Moralina de Sayago, mediodía del 7 de agosto. Hace un calor que roza lo insufrible. Todavía quedan algunos días para que toda la atención mediática de la provincia se centre en los incendios, así que el verano es el verano de siempre. Las gentes de la comarca aún no se mueven entre el alivio por haber esquivado los peores incendios (cruzar los dedos aquí) y la pena por lo que han padecido los paisanos del norte. Solo se habla de lo que calienta, de las fiestas y quizá un poco del traspaso de la panadería de la localidad. Lo normal, vaya.
Y como todo es cotidiano, por allí aparece Marisa con su camión. La frutera, de apellido Blanco, aparca como puede en un lateral de la calle y despacha a una vecina. La vendedora ambulante nació en Moralina, pero ahora vive en Fariza. Desde allí se mueve. Todavía de madrugada, al Merca a por el género; por las mañanas, a los pueblos que tiene en la ruta. Las tardes las tiene reservadas para asuntos personales: «Una situación complicada», aclara. Más que un negocio de resistencia, la suya es una vida de empuje y aguante.

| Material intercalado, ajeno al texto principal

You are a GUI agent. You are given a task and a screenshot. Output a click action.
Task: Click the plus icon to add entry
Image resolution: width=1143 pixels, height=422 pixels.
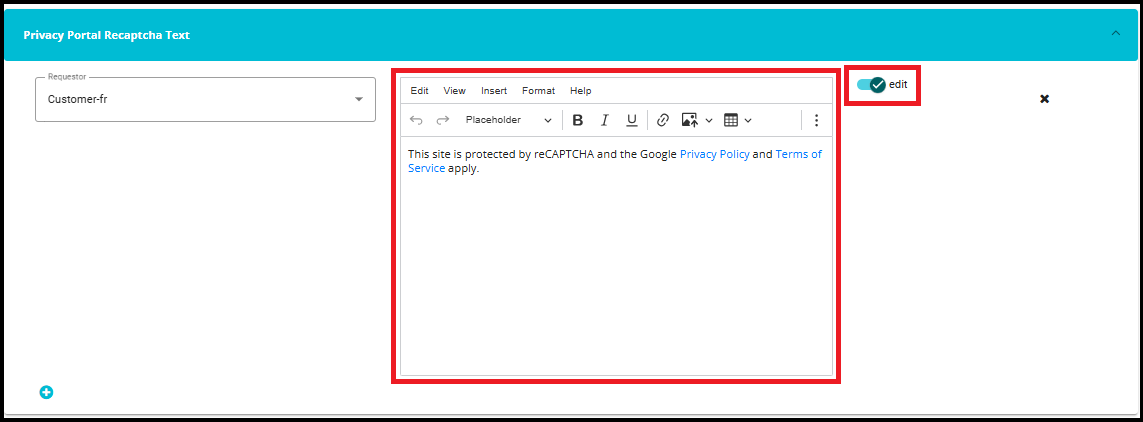point(46,392)

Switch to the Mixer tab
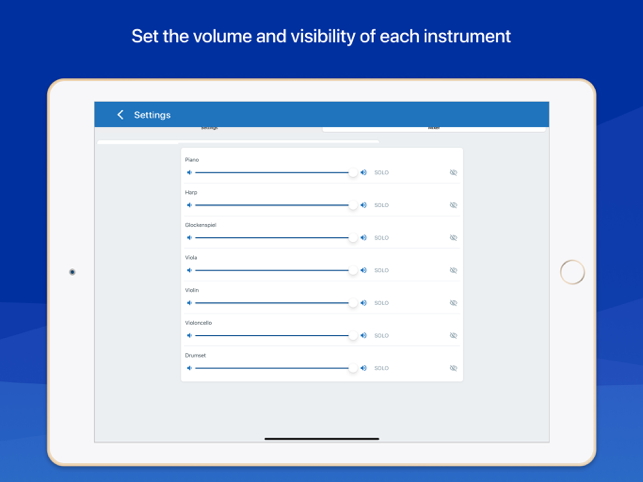point(433,129)

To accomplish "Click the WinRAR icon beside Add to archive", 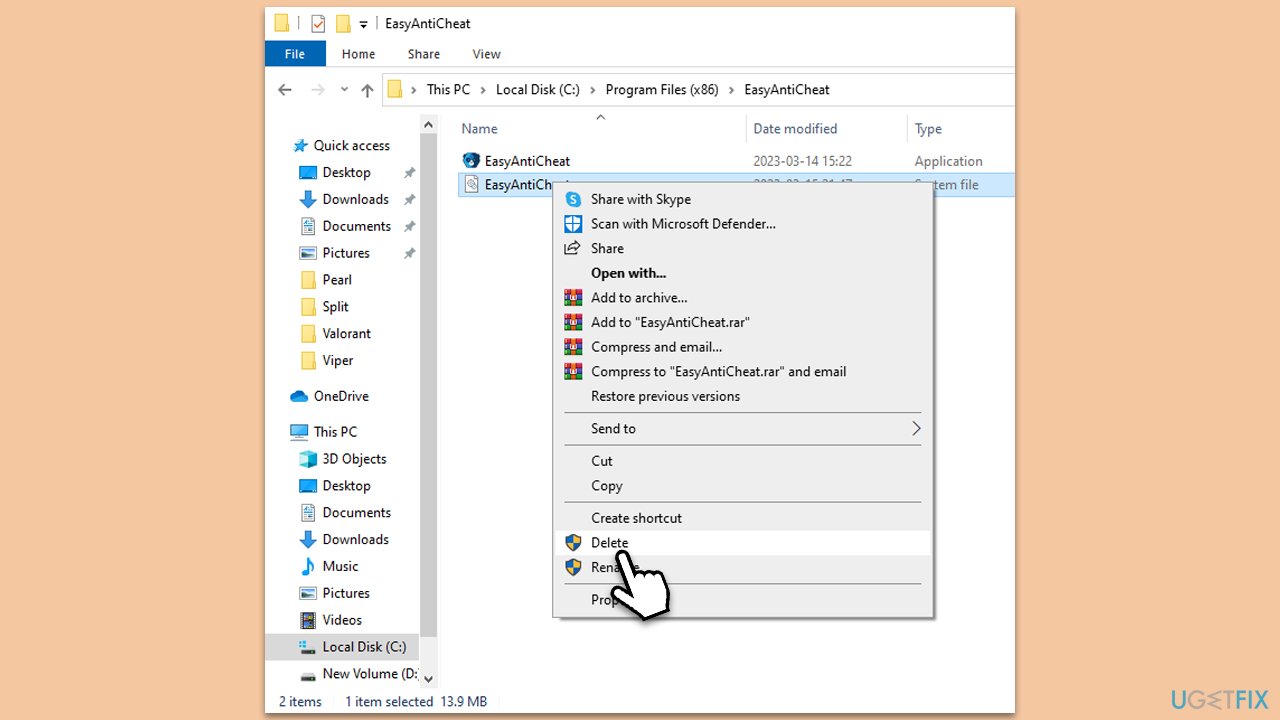I will click(573, 297).
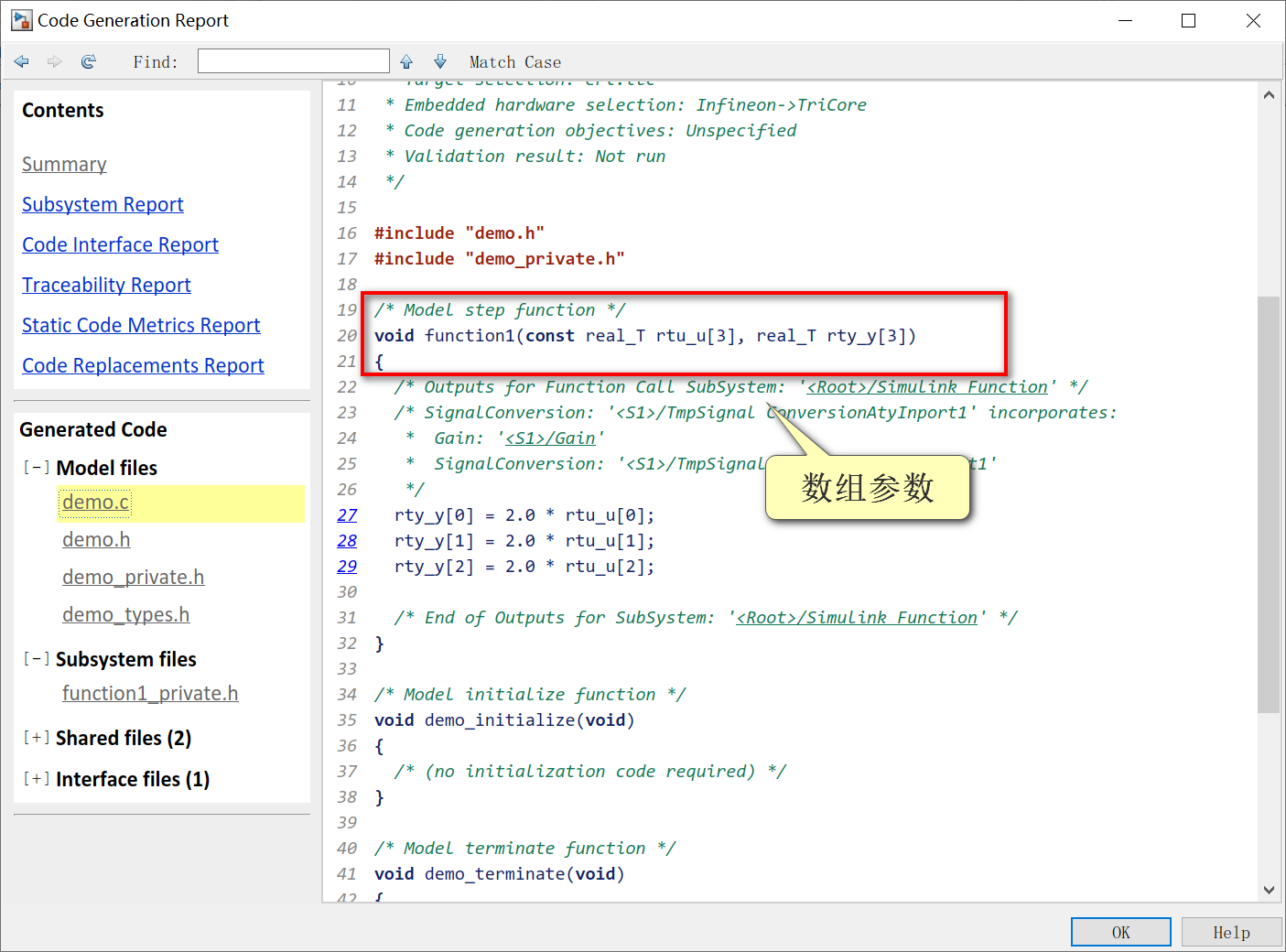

Dadas sus circunstancias, la frutera apenas se mueve por cinco pueblos. Son los dos suyos, Moralina y Fariza, y tres más: Cozcurrita, Badilla y Mámoles. Una búsqueda rápida ofrece el resultado demográfico de esa ruta en el camión. Son unos 540 habitantes entre todos los pueblos. Eso, en el invierno. Pero este negocio, como muchos en el medio rural de Zamora, no puede medir su viabilidad por las facturas de febrero. Marisa Blanco lo cuenta cuando acaba de despachar a la última clienta de esta mañana tórrida.
«Yo hago balance en diciembre, porque el año tiene doce meses», arranca la ambulante, que subraya que, si se fijara solo en el pleno invierno, no habría nada que hablar: «No podría ni mover el camión del garaje, no saco ni para la Seguridad Social», advierte la frutera. La clave está en julio y agosto. Quizá no es lo que había antes, pero alcanza: «Me da para ir manteniéndome de cara al resto del año», concede la sayaguesa.
Un servicio de más de treinta años
Y, de paso, da un servicio por algunos pueblos donde la compra en un establecimiento fijo hace tiempo que pasó a mejor vida: «Me levanto a las cinco y media de la mañana y me organizo para traer todos los encargos», destaca Marisa, que tira un poco del hogar paterno en Moralina para poder llegar a todo y estar en casa para cumplir con el segundo papel, el de cuidadora.
En realidad, para ella, hay dos vidas que transcurren en paralelo: la del servicio a los pueblos y la de la entrega familiar. «En la frutería, empecé con 18 años y tengo 51», resalta la sayaguesa. Luego, se sienta en el camión para la foto, vuelve a ponerse al volante y sigue. No queda otra.